Le due trame, che hanno anche i tratti della tragedia, conservano però sempre un tono lieve, discreto, ironico, quasi da commedia. Sia il grande cinema americano, sia il grande cinema inglese, possono parlare delle cose più serie con una ironia e un velo di sorriso che destano sempre sorpresa e ammirazione. Le grandi risoluzioni finali dei due film – George in festa con la sua famiglia, e Tim che saluta la figlia davanti alla scuola e telefona sereno alla moglie – sono icone indimenticabili di un tempo riconciliato, perché gustato come un dono da condividere, nella gioia. Assumere il tempo, con tutta la sua apparente indifferenza, come luogo di costruzione dell’umano, in un rapporto delicato tra generazioni, nella apertura di spirito alla novità, è sempre una grande sfida. I veri doni sono sempre nascosti. Il tempo lo è in forma esemplare.
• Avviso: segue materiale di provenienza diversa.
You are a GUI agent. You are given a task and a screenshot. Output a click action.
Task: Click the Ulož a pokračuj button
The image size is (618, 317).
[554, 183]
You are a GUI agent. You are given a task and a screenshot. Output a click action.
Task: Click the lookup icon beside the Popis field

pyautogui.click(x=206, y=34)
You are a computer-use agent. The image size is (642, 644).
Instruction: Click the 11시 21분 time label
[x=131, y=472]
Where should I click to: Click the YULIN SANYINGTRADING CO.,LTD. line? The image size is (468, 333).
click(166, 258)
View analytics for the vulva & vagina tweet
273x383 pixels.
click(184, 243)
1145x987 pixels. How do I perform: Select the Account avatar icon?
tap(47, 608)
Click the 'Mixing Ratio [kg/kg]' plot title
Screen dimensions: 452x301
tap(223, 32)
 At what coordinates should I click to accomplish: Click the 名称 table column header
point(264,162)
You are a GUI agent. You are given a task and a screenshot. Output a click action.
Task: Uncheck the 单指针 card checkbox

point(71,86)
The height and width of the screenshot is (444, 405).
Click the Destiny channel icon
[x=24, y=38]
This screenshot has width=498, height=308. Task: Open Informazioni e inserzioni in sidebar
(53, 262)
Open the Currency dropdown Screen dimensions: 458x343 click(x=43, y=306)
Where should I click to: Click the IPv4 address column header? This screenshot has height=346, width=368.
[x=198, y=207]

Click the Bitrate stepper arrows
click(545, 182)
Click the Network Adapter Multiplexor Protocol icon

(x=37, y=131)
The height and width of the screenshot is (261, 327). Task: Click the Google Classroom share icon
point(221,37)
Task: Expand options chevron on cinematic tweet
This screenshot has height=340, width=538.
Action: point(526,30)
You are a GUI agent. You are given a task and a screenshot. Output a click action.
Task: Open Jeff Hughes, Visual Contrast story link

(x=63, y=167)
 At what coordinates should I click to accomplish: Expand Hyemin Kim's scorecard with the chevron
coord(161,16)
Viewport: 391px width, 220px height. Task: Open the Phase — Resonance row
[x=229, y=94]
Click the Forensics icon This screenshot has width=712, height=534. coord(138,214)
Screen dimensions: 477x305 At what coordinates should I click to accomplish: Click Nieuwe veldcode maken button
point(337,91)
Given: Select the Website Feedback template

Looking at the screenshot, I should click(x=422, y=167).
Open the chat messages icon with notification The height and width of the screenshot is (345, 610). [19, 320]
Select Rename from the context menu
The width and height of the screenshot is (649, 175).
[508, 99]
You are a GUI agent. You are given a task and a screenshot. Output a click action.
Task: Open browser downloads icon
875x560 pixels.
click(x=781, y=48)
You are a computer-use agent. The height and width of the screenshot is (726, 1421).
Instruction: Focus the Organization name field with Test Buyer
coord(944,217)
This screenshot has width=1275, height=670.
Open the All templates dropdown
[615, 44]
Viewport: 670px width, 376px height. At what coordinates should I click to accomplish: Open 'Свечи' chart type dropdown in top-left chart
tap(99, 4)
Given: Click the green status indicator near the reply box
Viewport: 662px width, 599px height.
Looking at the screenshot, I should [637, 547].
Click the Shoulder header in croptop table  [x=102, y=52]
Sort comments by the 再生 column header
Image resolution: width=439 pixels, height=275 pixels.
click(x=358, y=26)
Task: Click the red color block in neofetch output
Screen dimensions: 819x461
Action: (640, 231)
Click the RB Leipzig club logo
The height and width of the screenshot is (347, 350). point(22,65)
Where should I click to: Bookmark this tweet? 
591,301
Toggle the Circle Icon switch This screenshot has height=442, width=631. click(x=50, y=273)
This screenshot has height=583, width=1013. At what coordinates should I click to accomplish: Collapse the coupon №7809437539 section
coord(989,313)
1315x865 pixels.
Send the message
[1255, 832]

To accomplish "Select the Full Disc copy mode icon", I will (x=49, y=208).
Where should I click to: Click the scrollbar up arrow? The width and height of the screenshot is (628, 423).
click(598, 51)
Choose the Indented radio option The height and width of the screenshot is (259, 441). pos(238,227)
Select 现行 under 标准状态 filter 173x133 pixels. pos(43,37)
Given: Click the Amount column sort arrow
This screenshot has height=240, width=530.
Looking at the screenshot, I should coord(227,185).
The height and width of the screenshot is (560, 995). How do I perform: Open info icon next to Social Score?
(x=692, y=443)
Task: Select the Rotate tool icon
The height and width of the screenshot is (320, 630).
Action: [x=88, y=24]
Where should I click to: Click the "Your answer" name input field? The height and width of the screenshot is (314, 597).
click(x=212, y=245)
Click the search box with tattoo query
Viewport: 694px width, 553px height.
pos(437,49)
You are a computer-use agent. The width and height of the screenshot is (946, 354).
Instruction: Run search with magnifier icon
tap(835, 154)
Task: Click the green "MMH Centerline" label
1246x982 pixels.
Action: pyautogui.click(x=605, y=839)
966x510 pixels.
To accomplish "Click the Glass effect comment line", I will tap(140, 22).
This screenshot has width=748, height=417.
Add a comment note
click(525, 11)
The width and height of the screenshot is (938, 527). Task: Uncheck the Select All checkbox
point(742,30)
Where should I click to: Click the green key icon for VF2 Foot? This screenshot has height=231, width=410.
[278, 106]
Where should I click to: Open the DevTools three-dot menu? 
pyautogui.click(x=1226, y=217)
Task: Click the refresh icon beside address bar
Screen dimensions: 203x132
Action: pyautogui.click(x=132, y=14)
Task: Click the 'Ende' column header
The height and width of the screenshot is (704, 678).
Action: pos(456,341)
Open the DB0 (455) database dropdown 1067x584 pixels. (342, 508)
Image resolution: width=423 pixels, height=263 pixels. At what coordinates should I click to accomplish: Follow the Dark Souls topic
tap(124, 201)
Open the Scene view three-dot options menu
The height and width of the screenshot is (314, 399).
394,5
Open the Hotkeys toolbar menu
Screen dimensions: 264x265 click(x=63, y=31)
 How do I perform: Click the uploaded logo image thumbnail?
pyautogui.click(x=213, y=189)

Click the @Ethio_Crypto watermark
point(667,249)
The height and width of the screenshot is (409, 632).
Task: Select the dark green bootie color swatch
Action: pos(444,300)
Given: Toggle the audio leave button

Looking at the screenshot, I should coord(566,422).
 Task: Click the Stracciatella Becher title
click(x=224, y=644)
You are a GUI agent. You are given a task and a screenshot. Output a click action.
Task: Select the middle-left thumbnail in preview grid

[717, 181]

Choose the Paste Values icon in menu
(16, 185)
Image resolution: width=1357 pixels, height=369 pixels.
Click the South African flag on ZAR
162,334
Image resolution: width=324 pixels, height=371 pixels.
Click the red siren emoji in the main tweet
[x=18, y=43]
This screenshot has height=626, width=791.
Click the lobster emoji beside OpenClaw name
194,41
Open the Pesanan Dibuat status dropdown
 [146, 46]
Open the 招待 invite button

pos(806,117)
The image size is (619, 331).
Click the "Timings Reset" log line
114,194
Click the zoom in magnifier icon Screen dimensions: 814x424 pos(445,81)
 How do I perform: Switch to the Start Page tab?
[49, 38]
La visione di questi due films, meditata in parallelo, ci permette di custodire il dono del tempo nella meraviglia con cui assumiamo ogni istante, nella gioia con cui possiamo alzare lo sguardo e riconoscerci chiamati a dare tempo per stare e restare nel tempo.  Per entrare nel 2021 è difficile trovare guide migliori.